The animal populations here are also of species which are bound to the peatbogs and forest-free areas. Relict invertebrate species can be found here with many notable beetles, butterflies, dragonflies and spiders. Nesting bird species include the snipe (Capella galinago), scarlet rosefinch (Carpodacus erythrynus), redpoll (Carduelis flammea), meadow pipit (Anthus pratensis) and whinchat (Saxicola rubetra). The black grouse (Tetrao tetrix) is relatively common here and uses the open spaces on the peatbogs for its mating displays.
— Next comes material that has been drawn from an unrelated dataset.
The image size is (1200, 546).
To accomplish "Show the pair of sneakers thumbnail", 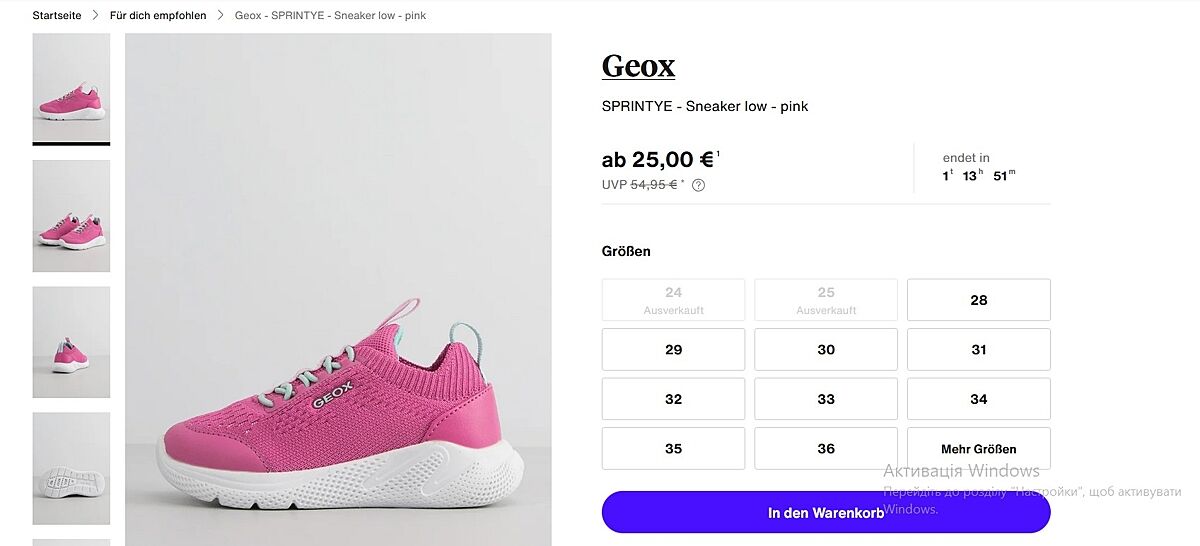I will tap(71, 216).
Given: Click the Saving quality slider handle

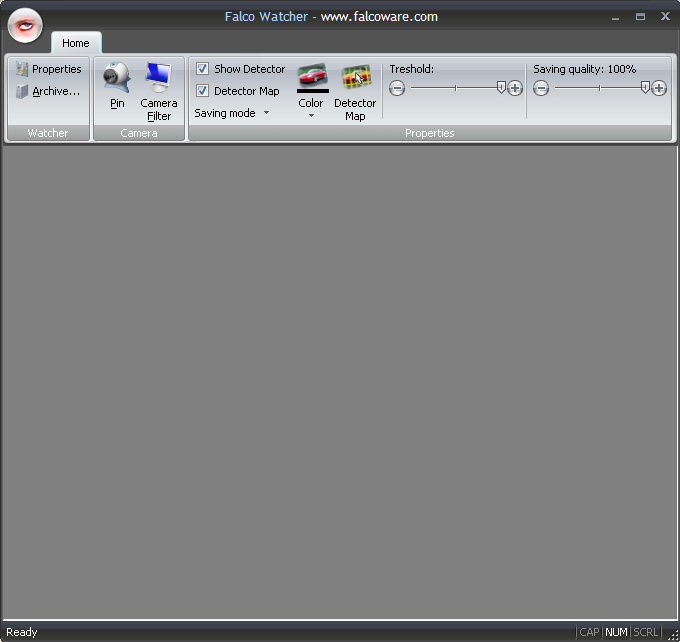Looking at the screenshot, I should (x=645, y=88).
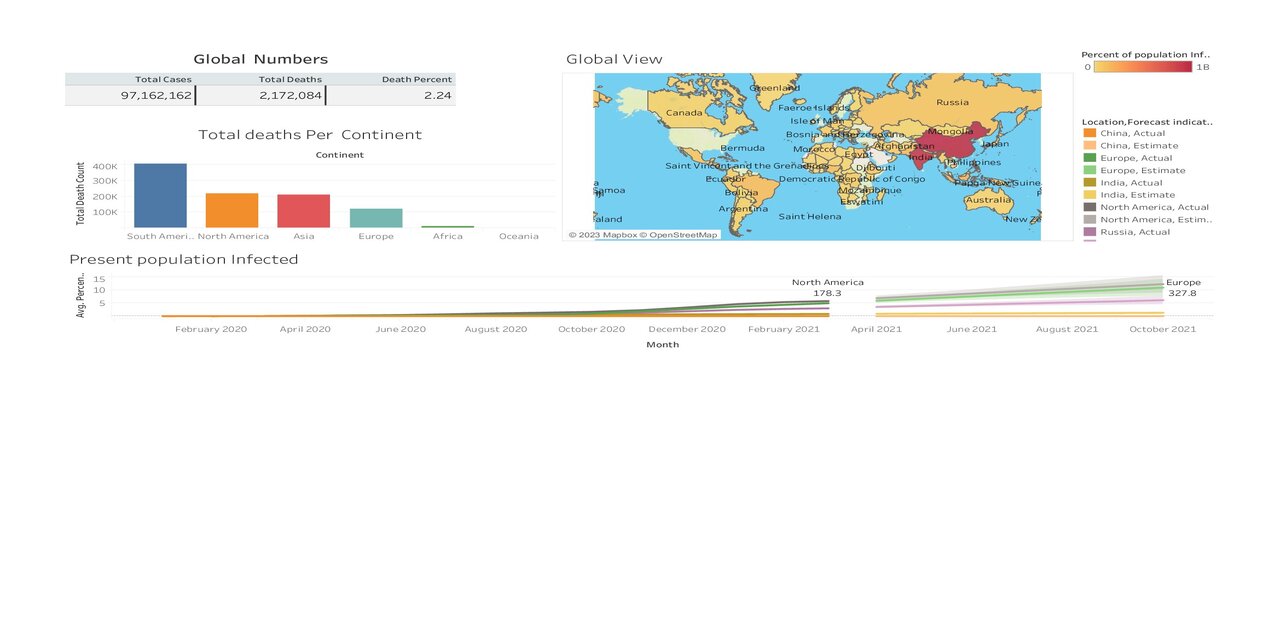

The environment in the NNR is very well preserved, even though it developed in close proximity to the glassmaking and later logging settlement of Jizerka. We have already mentioned the former grazing and the panning for precious stones in the stream gravel banks. The forests, especially those in the buffer zone have also been affected by forestry activity. A small forest railway line ran along the NW border of the NNR until the 1960s. Until the 1960s small quantities of peat were cut for balneological purposes for the nearby spa at Lázně Libverda. Today Jizerka is popular with tourists. Rašeliniště Jizerky NNR is accessible for the public along the marked Jizera highway but especially by following the themed nature trail Bukovec – Jizerka – Rašeliniště Jizerky. This trail will introduce you to the main natural and historical points of interest in the area. The active raised bog on the Vyhlídková louka is accessible along a wooden boardwalk. Visitors can obtain more information by visiting the small museum in the former school in Jizerka.